DAA Data Diagnosis Workflow

This skill diagnoses user data and recommends appropriate differential abundance analysis methods based on empirical benchmarks.

Step 1: Locate Data Files

If the user provided file paths, use those. Otherwise, search for common patterns:

bash

# Look for count/abundance files
ls -la *.tsv *.csv 2>/dev/null | head -20

# Common naming patterns
ls -la *count* *abundance* *otu* *asv* *feature* 2>/dev/null | head -10

Ask the user to confirm which file is the count matrix and which is metadata if unclear.

Step 2: Profile the Data

Run the LLM-friendly profiler to get structured diagnostics:

bash

daa profile-llm -c {COUNTS_FILE} -m {METADATA_FILE} -g {GROUP_COLUMN}

If the group column is unknown, first inspect the metadata:

bash

head -5 {METADATA_FILE}

Step 3: Parse Profile Output

The profile-llm command outputs structured sections.
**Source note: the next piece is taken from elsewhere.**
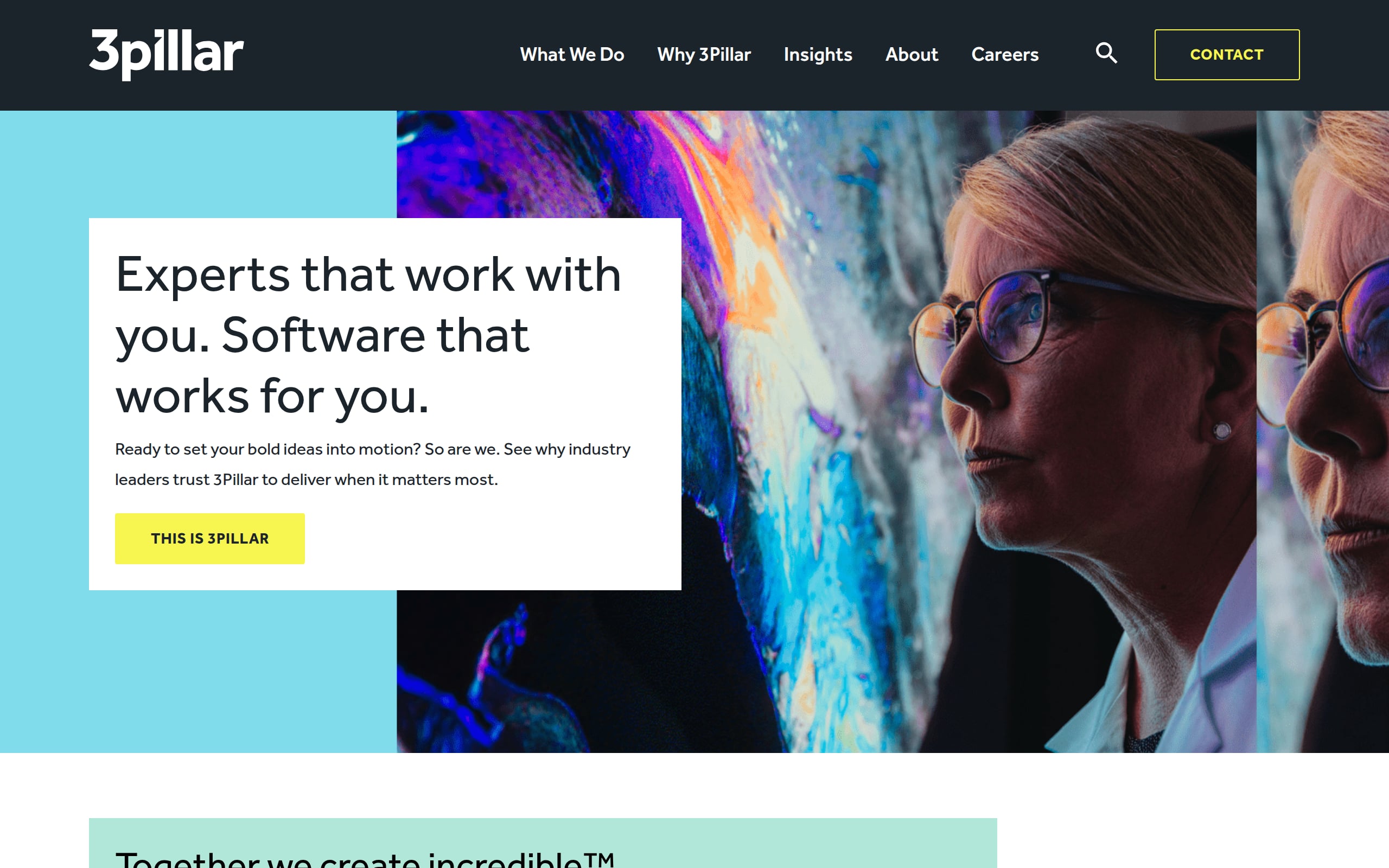Select the partially visible next slide image at the edge
1389x868 pixels.
pos(1322,432)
Extract key metrics:

Critical Metrics for Method Selection

Metric	Where to Find	Decision Impact
Overall sparsity	`sparsity.overall_zero_fraction`	>70% → Hurdle; 30-70% → ZINB
Samples per group	`samples` section	<20/group → warn about power
Library size CV	`library_size.cv`	>1.0 → check for confounding
Features	`dimensions`	>500 → more stringent correction
Group-specific prevalence	`prevalence` section	Varies by group → consider groupwise filtering

Step 4: Apply Decision Rules

Based on the profile, apply these evidence-based rules:

Primary Method Selection

code

IF sparsity > 70%:
    → Recommend HURDLE (best for structural zeros)

ELIF sparsity 50-70%:
    → Recommend ZINB (handles excess zeros well)

ELIF sparsity 30-50%:
    → Recommend ZINB or NB

ELSE (sparsity < 30%):
    → Recommend LinDA or NB (standard methods work)
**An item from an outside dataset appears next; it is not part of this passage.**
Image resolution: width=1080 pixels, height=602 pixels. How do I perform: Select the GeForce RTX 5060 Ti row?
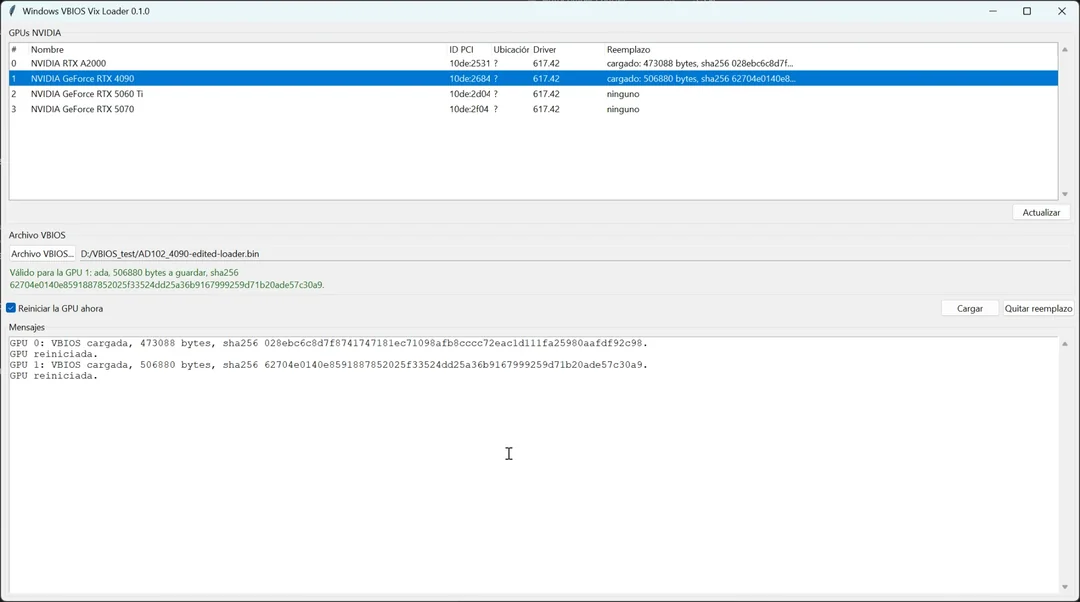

Sample Size Considerations

code

IF n_per_group < 10:
    → WARN: Very low power, only huge effects detectable
    → Consider pooling or different study design

ELIF n_per_group 10-20:
    → WARN: Limited power, need >4x fold changes
    → Recommend ZINB/Hurdle for discovery

ELIF n_per_group 20-50:
    → Moderate power, >2x fold changes detectable
    → Full method suite available

ELSE (n_per_group > 50):
    → Good power, even moderate effects detectable

Library Size Variation

code

IF library_size_cv > 1.5:
    → WARN: High library size variation
    → Check for batch effects or technical issues
    → Ensure proper normalization

IF library_size differs by group (>2x):
    → WARN: Potential confounding
    → Consider library size as covariate

Study Design Detection

Inspect metadata for study design indicators:

bash

head -5 {METADATA_FILE}

Look for these columns:

Column Pattern	Study Design	Recommended Model
`subject`, `patient`, `individual`, `id`	Repeated measures	LMM with random intercept
`time`, `timepoint`, `visit`, `day`	Longitudinal	LMM with time + random intercept
`batch`, `run`, `plate`, `lane`	Batch effects	Include as covariate or random effect
`age`, `bmi`, `sex`	Covariates	Include in formula

Longitudinal Data Rules

code

IF has_subject_column AND has_time_column:
    → Study type: Longitudinal
    → Recommend: LMM with random intercept per subject
    → Formula: "~ group * time + (1 | subject)"

IF has_subject_column AND NOT has_time_column:
    → Study type: Repeated measures (paired)
    → Recommend: LMM with random intercept per subject
    → Formula: "~ group + (1 | subject)"

IF multiple_samples_per_subject:
    → MUST use LMM to account for non-independence
    → Standard models will have inflated Type I error

Covariate Recommendations

code

IF has_batch_column:
    → Always include batch in model
    → Consider as random effect if many batches: (1 | batch)
    → Or fixed effect if few batches: ~ group + batch

IF has_continuous_covariates (age, bmi, etc.):
    → Include if potentially confounding
    → Formula: "~ group + age + bmi"

IF library_size_imbalance > 2x AND correlated_with_group:
    → Include log(library_size) as covariate
    → Formula: "~ group + log_library_size"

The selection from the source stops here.